Ascribe a work or remark to (a particular author, artist, or speaker)

The building was attributed to Inigo Jones Lexico

misattribute (v.)

Wrongly attribute.

The professor misattributed Robert Burn's famous line to Shakespeare. Lexico


It is well-established that many of the most famous quotes are not accurate...In 2012, Quentin Schultze and Randall Bytwerk demonstrated that a quote attributed to Joseph Goebbels, beginning "If you tell a lie big enough and keep repeating it, people will eventually come to believe it', then found on over half a million pages of the internet, was never said by him. They used the term 'referential credibility' for when a quotation is believed by the community using it to have been correctly attributed to a person important to that community. Helen King; Hippocrates Now (2019)

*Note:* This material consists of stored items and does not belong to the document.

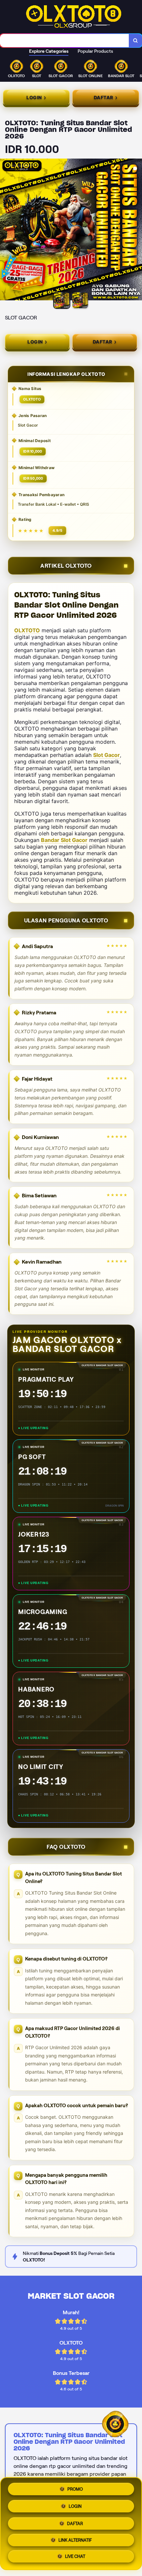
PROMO (75, 2487)
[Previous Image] (5, 230)
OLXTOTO (27, 630)
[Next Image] (136, 230)
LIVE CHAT (75, 2557)
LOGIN (75, 2504)
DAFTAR (75, 2523)
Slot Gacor (106, 755)
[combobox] (64, 40)
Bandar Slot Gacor (64, 840)
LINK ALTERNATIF (75, 2540)
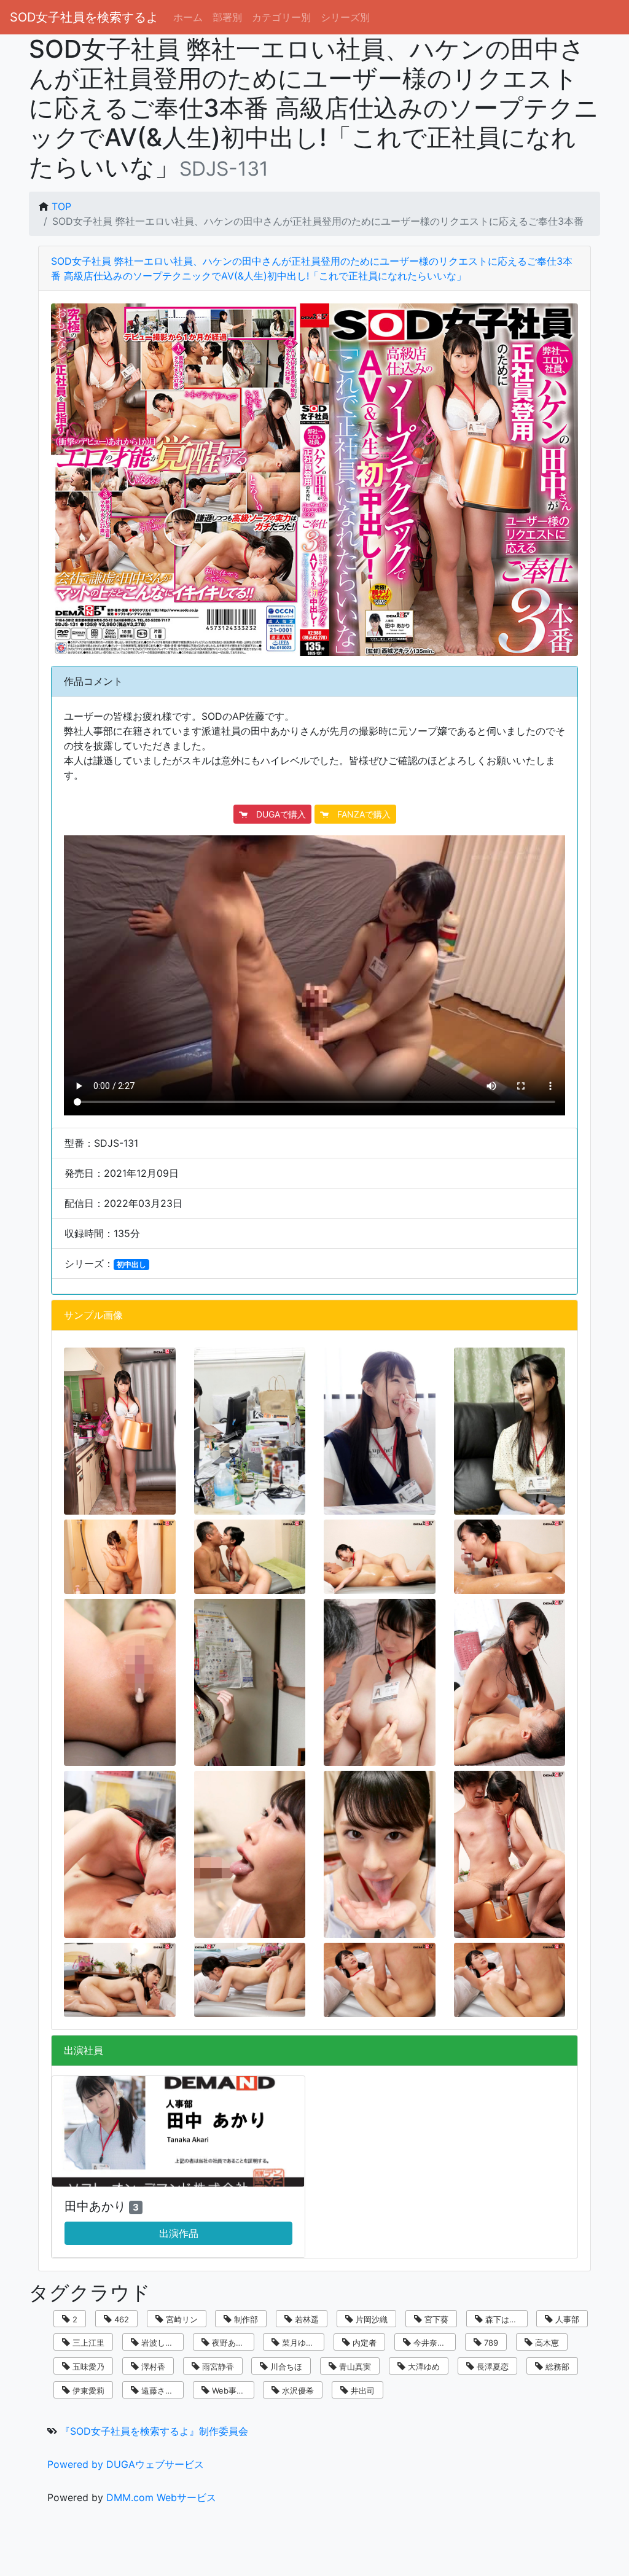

They run a website for young people about books they like to read. This site, Inside a Dog (named from a quote attributed to Groucho Marx, 'Outside of a dog, a book is a man's best friend. Inside a dog, it's too dark to read') is 'all about books, by young people for young people'... Andrew Goodwyn et. al; The Future of English Teaching Worldwide (2018)

He was fond of the phrase “The coldest winter I ever spent was August in San Francisco”—an adaptation of a quote misattributed to Mark Twain —and used it to temper the glow of his happiness when sending notes to his colleagues out east. Susannah Cahalan; The Great Pretender (2019)


Apocryphal works just fine for quotes. From the OED (see statement):

apocryphal, adj. and n.

A. adj. Of doubtful authenticity; spurious, fictitious, false; fabulous, mythical.
a. originally of a writing, statement, or story.
Source: Oxford English Dictionary (login required)

Why, here are a few apocryphal quotes now!

Let them eat cake! — Marie Antoinette

That’s one small step for man, one giant leap for mankind. — Neil Armstrong

The end justifies the means — Machiavelli

Be the change that you wish to see in the world — Gandhi

Et tu, Brute? — Julius Caesar

If the bees disappeared off the surface of the globe then man would only have four years of life left — Albert Einstein

Source: Unveiling History’s Apocryphal quotes, or when we render to Caesar things that aren’t his at all

Seen about:

By the time Russert was working for then-Gov. Mario Cuomo in 1984, the New Yorker carried a possibly apocryphal quote from presidential candidate Gary Hart — “Get me a Russert!” — that fueled the operative’s legend.
Source: Washington Post via East Bay Times — Media reeling from Russert’s death

One especially famous, if possibly apocryphal, quote that has been attributed to everyone from Frank Zappa to Elvis Costello to Thelonious Monk, pertains to the art of music criticism. It runs: “Writing about music is like —

dancing about architecture”

Quiz source: The Guardian — From Marilyn to Shakespeare: how well do you know history’s most bungled quotes?

A possibly apocryphal quote attributed to Mario Vargas Llosa puts it well: “Life is a shitstorm, in which Art is our only umbrella.”